Short-term and long-term policy effects: The restriction policy significantly reduced traffic congestion, carbon emissions, and pollutant emissions in the short term. Specifically, in 2030, it reduced congestion, carbon emissions, and pollutant emissions by 4.7288%, 12.037%, and 5.6614%, respectively. However, by 2040, with the prolonged implementation of the policy, its effects showed a diminishing trend, with reductions in congestion, carbon emissions, and pollutant emissions decreasing to 2.7205%, 10.3788%, and 2.4738%, respectively. This result suggests that the restriction policy can rapidly ease traffic pressure and significantly reduce emissions in the short term, but its long-term effectiveness diminishes due to the adaptability of the transportation system and other external factors. Thus, the effectiveness of a single policy may decline over time, and it is necessary to combine other policy measures to ensure sustained and effective traffic governance and emission reduction. Additionally, the TOPSIS results indicate that the “two-license-plate restriction” policy achieves the highest overall governance effectiveness, with a composite effectiveness score of 0.68. In contrast, the “promotion of new energy vehicles” policy contributes significantly to long-term emission reductions but has a lower composite score of 0.5. This result underscores the complementarity of different policies within the governance framework and emphasizes the importance of policy synergy.
In summary, this study provides three core, actionable policy references derived from the integrated SD-TOPSIS framework, offering a quantifiable basis for megacity governance. This framework equips municipal authorities with a systematic tool to objectively rank and select the optimal policy portfolio that balances economic, traffic, and environmental goals. The practical contributions are:
1. Strategic Policy Differentiation is Mandatory: Policy-makers must clearly separate environmental goals from congestion management.
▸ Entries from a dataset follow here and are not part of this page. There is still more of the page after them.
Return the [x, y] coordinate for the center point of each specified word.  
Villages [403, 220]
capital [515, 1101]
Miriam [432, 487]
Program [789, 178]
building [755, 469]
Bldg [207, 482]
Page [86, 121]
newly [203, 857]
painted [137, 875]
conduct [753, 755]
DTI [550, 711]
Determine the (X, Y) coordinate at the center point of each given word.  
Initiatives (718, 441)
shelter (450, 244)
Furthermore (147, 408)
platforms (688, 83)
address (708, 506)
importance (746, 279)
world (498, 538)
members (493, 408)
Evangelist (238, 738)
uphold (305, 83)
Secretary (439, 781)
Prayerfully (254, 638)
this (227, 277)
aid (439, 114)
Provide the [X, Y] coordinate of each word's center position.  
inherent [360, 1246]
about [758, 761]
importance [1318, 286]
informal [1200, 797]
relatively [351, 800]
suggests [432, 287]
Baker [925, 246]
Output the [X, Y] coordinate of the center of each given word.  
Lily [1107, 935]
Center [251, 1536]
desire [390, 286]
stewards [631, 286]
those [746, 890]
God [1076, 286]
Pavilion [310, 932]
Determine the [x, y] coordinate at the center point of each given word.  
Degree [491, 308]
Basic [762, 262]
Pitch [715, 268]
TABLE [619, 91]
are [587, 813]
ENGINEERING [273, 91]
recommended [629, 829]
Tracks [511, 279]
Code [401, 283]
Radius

Our data confirms that NEV promotion acts primarily as an effective environmental tool (4.3451% CO2 reduction) but is ineffective for congestion relief, as it slightly exacerbates traffic volume (0.3152% increase). This mandates that NEV policies and restriction policies be managed distinctly.
2. Dynamic Policy Sequencing is Critical: Restriction policies offer necessary immediate relief (4.7288% congestion reduction in 2030). However, to counter the observed long-term diminishing trend (2.7205% in 2040), these short-term measures must be continuously coupled with structural supply-side solutions (e.g., public transit investment) to ensure sustained efficacy.
3. Prioritize Balanced Comprehensive Policies: The TOPSIS composite scores offer clear policy prioritization, enabling data-driven decisions. The “two-license-plate restriction” policy’s highest score (0.68) demonstrates its superiority in achieving a balanced governance outcome across all dimensions, making it the primary recommendation for megacities aiming for optimal and comprehensive traffic control.
This analysis positions Shanghai as an illustrative case study where the SD-TOPSIS framework is validated. Consequently, while the specific quantitative rankings are unique to Shanghai’s context, the methodology itself offers a strong foundation for transferability. Due to the unique socio-economic and infrastructure characteristics of Shanghai, the direct quantitative transfer of these specific policy rankings to other urban contexts is limited. However, the framework serves as a universal methodological template for evaluating multi-objective policies. Policy-makers elsewhere can adapt our findings by following a structured process: First, recalibrate the SD sub-model with local parameters (e.g., road capacity and NEV penetration rates). Second, adjust the TOPSIS weighting scheme to reflect their unique policy priorities (e.g., prioritizing economic stability over emission reduction). Third, integrate relevant local policy scenarios (e.g., different types of car restriction).
Despite the progress made in methodological innovation and theoretical contributions, this study has limitations that could be addressed in future research. First, the simplified treatment of vehicle emission characteristics in the system dynamics model may affect the accuracy of some policy simulation results. Future studies could enhance model precision by refining emission characteristics and accounting for the impacts of diverse fuel structures. Second, the SD-TOPSIS framework, by design, focuses primarily on systemic dynamic interactions (flow, economy, environment) and does not explicitly integrate crucial implementation factors. This includes policy costs, public acceptance, social equity impacts, and detailed resident behavioral changes. Future work should integrate econometric and behavioral models to rigorously assess the institutional feasibility, financial sustainability, and equity implications of the policy portfolios. Third, we acknowledge that certain complex long-term dynamics were simplified or omitted, including the rebound effects from induced demand and the full impact of electricity grid decarbonization. While these assumptions are acceptable for our medium-term policy ranking, integrating these sophisticated feedback loops and conducting sensitivity analyses on disruptive mobility innovations and future energy structures remains a critical avenue for future research.

Author Contributions

Conceptualization, W.L.; methodology, X.L. and W.L.; data curation, X.L.; writing—original draft preparation, G.W. and Y.Z.; validation, X.L. and G.W.; writing—review and editing, X.L. and W.L. All authors have read and agreed to the published version of the manuscript.

Funding

This study was sponsored by the National Social Science Fund of China [Grant No. 23BJY046].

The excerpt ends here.